Acute myocardial infarction triggered by physical exertion: a systematic review and meta-analysis.

Category Systematic review
JournalEuropean journal of preventive cardiology
Year 2023
AIMS: While regular physical activity has clear benefits to cardiovascular health, physical exertion can trigger acute myocardial infarction (AMI). We aimed to estimate how many AMIs may be attributed to bouts of physical exertion, and to explore possible modifiers of this association. METHODS: MEDLINE, ISI Web of Science, and Scopus databases were searched for case-crossover studies reporting the relative risk (RR) of exertion-related AMI and exposure prevalence in the control periods. We used random-effects model to pool the RR estimates, and mixed-effects model and random-effects meta-regression for subgroup analyses, and estimated the population attributable fraction (PAF) at population level and in different subgroups. The study met the Preferred Reporting Items for Systematic Reviews and Meta-Analyses requirements. RESULTS: Twelve studies including 19 891 AMI patients met the criteria for inclusion. There was a strong overall association between episodic physical exertion and AMI (RR=3.46; 95% confidence interval [CI], 3.16-3.78). The total PAF was 10.6% (95% CI, 9.44-11.83).

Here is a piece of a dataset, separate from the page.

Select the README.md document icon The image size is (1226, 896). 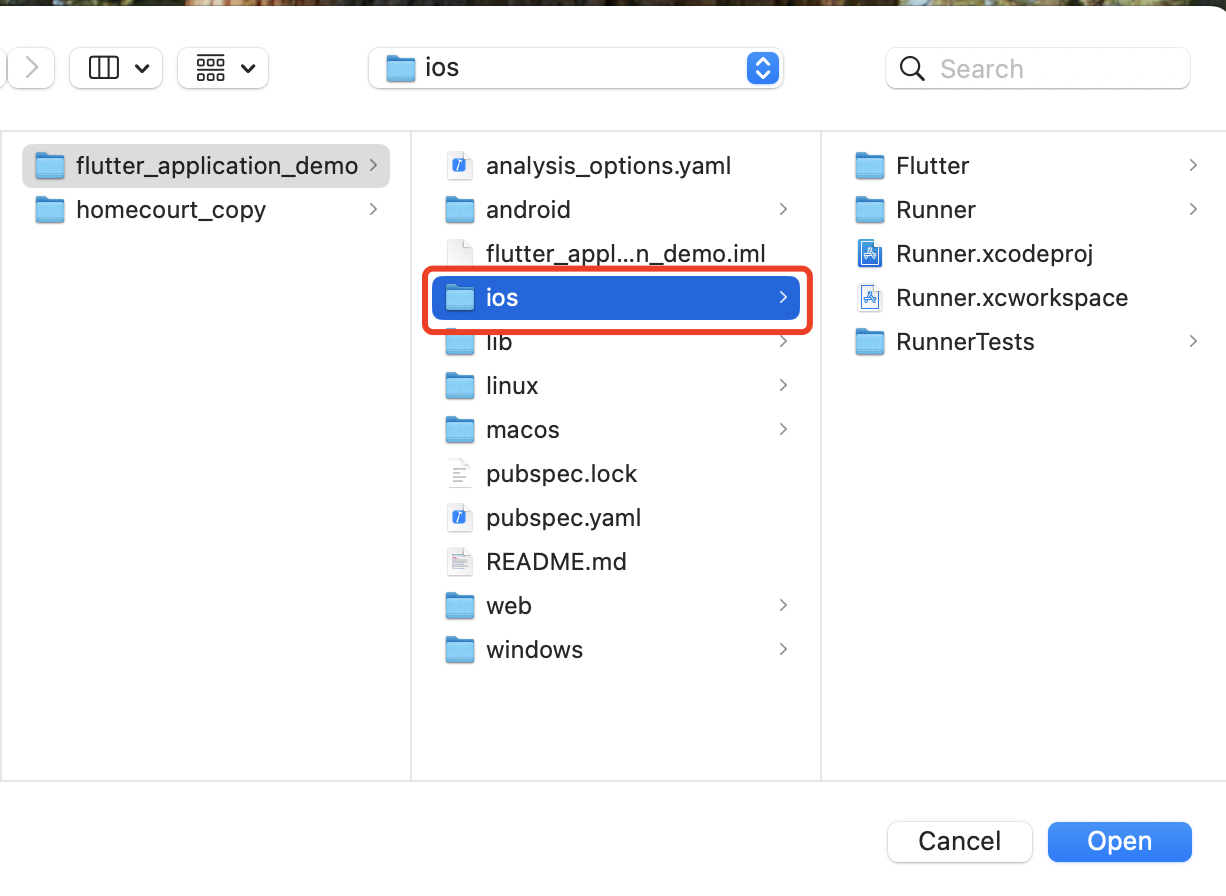[x=459, y=562]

For each additional year of age, the RR of exertion-related AMI increased by approximately 3%, but the PAF decreased by 2%. For each additional time of habitual activity per week the RR of exertion-related AMI decreased by approximately 43%. The impact was greater among those engaged in physical exertion one to three times a week (≥20% of cases), and among those who did not take compared to those who took ß-blocker (p=0.049). CONCLUSIONS: Every tenth AMI may be assigned to physical exertion. The impact was more pronounced among younger patients, those exposed to exertion one to three times a week, and those not-taking ß-blockers.